The “Usefulness” of Patents and Copyrights

What does it mean to be useful?  IP law once provided protection for “useful” works of invention, innovation, and information.  Today, it is useful for preserving the interests of large, powerful rights-holders, often at a cost to creators, consumers, and the economy.  IP law should be made “useful” once more.

CopyrightWestern copyright finds it’s philosophical roots in two documents, the Statute of Anne and the U.S. Constitution.  The Statute of Anne, which was enacted by the British Parliament and predates the Constitution by almost eighty years, provides the protection of copyright “for the encouragement of learned men to compose and write useful books.”  The Constitution, no doubt borrowing from the Statute of Anne, secures for authors and inventors the exclusive right to their work, in order “to promote the progress of science and the useful arts.”  These documents both explicitly qualify their protection as governing only those works that may be called “useful.”  Why?

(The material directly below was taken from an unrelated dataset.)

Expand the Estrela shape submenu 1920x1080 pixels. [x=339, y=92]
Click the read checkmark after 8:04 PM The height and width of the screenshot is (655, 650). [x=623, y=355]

Intellectual property law is designed to promote economic progress.  If the law can protect the right of innovators to profit from their work, there will be a strong incentive for future innovation.  It’s a sound theory, but modern IP law has lost its way.  The role of IP law in promoting useful innovation is diminishing.

Technically, there is still a usefulness requirement in U.S. IP law.  New inventions must be deemed useful to earn a patent.  But we ought to be asking, “useful to whom”?  Where patents were once used to reward innovators, they are now often used by large companies to restrict competition.  Is Apple’s patent of rounded corners on the iPad really useful to consumers or to future innovation?  Or is it just protection against future competitors, like Samsung?

The usefulness distinction is even more important in copyright.  Copyright incentivizes the creation of information goods in the same way that patents incentivize the creation of physical goods.  But there is an important difference between information goods and physical goods that should change how we measure the economic value of copyrights and their usefulness.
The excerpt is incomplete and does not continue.